こちらは、病院から家に帰ってきたところの写真です。

退院③

ホッと一安心したのを覚えています。娘も安心したのか、この日は、ずっと眠り続けていました。

血小板の数値の経過

さいごに、ガンマグロブリンの投与後、血小板の数値が、どのような経過をたどったのかについて、具体的な数値をお伝えしますね。

発症してから、約半年間分の血液検査の結果から、PLT、AST(GOT)、ALT(GPT)の3項目について、抜粋しました。

PLTというものが、血小板の数値になります。

AST(GOT)、ALT(GPT)というものは、肝機能にまつわる数値になります。娘は、こちらの数値が高めで、肝障害の疑いがあるかもしれないと、こちらの数値の経過もみていくことになりました。

日付発症何日目血小板:PLTAST(GOT)ALT(GPT)
05月25日1日目0.68265
05月26日2日目0.67253
05月27日3日目3.9
05月28日4日目11.312368
05月31日7日目58.215095
06月04日11日目120.9183187
06月06日13日目102.112983
06月11日18日目69.314585
06月14日21日目53.211878
06月18日25日目42.98958
06月25日32日目41.810556
07月09日49日目40.313686
07月18日58日目43.9172133
08月06日77日目39.511687
08月21日92日目44.19669
09月24日126日目48.18866
10月18日150日目51.57142
11月26日189日目47.25834

まず、PLTの数値の経過をみてみます。

娘の血小板の数値は、発症した日が0.6でした。
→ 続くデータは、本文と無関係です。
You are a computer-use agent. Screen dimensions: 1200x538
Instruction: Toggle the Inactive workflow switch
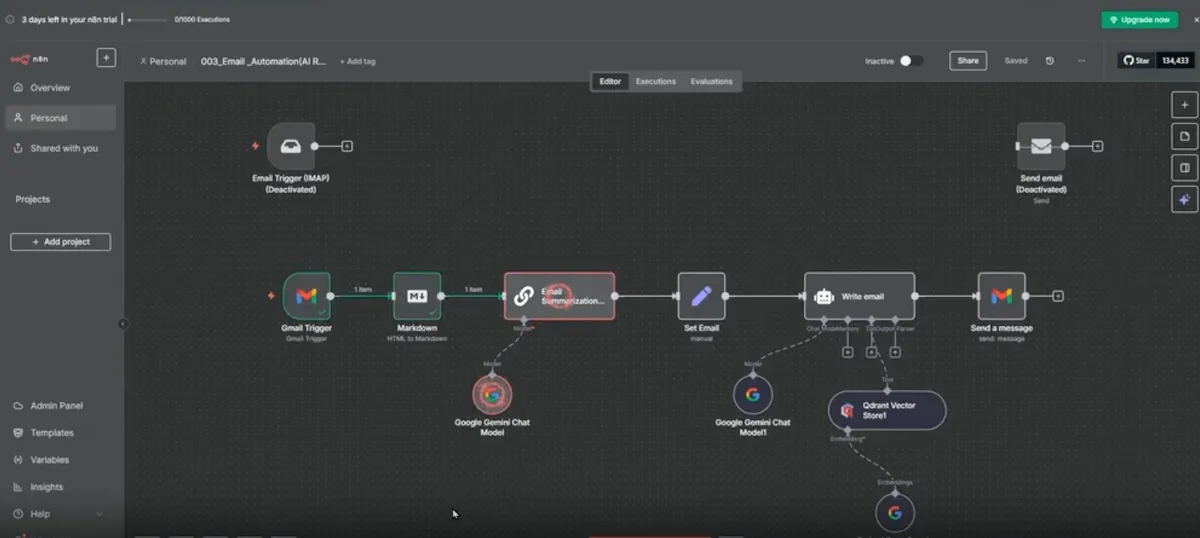point(910,61)
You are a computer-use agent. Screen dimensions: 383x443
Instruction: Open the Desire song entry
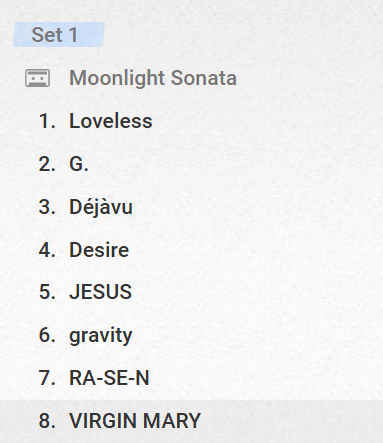pos(99,250)
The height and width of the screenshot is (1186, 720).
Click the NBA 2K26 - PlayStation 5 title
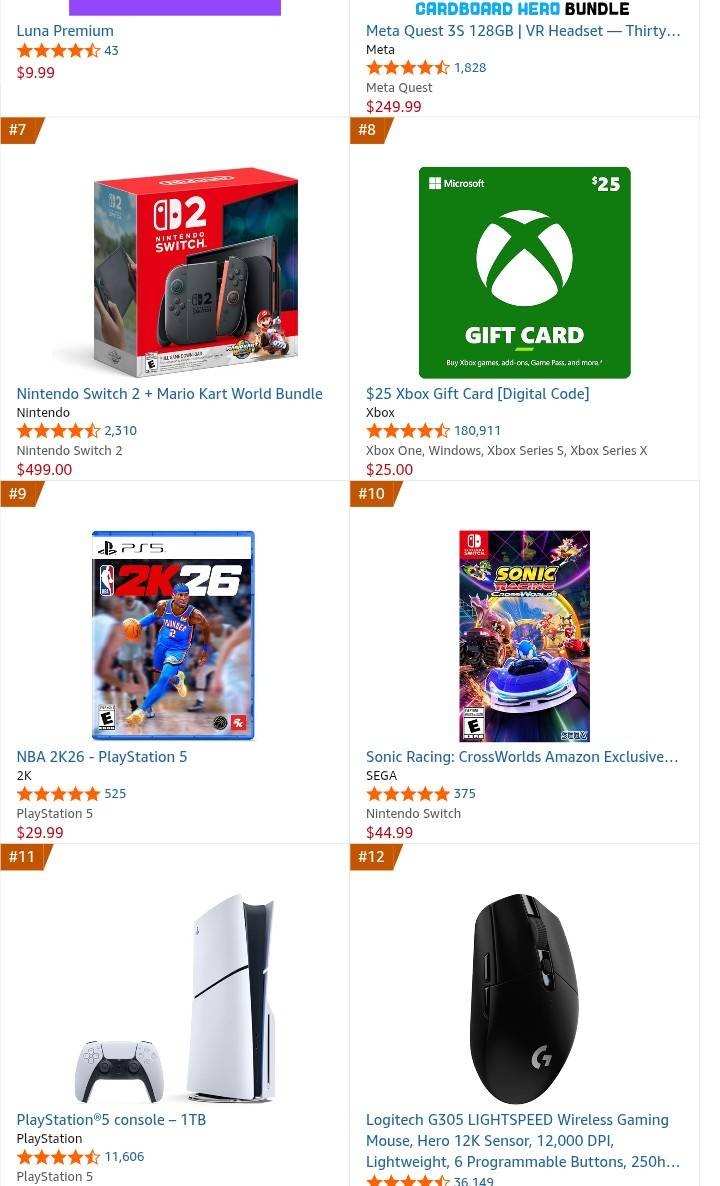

それから、少しずつ上がっていき、発症7日目には58.2、発症11日目には120.9まで、増加してくれました。その後、減少が始まり、発症25日目以降は、40~50の間で落ち着くことになりました。

次に、AST(GOT)と、ALT(GPT)の数値をみていきます。

子どもの場合、AST(GOT)と、ALT(GPT)の数値は、大人より、正常値が高めに出るのだそうです。ただ、2桁までが許容範囲らしく、3桁になってしまうと、肝障害の疑いがでてくるとのことでした。

お医者さんからは、もし、このまま、数値が上がり続けて、300~400くらいになるようなら、再び、入院して検査をすると言われました。また、50以下まで下がっていくようなら、病的なものではないという説明も受けました。

娘は、度々、3桁の数値が出ていましたので、採血以外に、別の検査もすることになりました。

肝臓の超音波検査の結果、肝臓の内部に変わったもの、脂肪肝などは見当たりませんでした。その他、B型肝炎、C型肝炎、サイトメカロウイルス、EBウイルスについても、とくに異常はなかったため、肝臓の機能は問題なしと診断されました。

さいごに

現在、娘は、元気に暮らすことができています。

一昔前なら、命を落としていた紫斑病。西洋医学が進歩してくれたおかげで、今の娘がいます。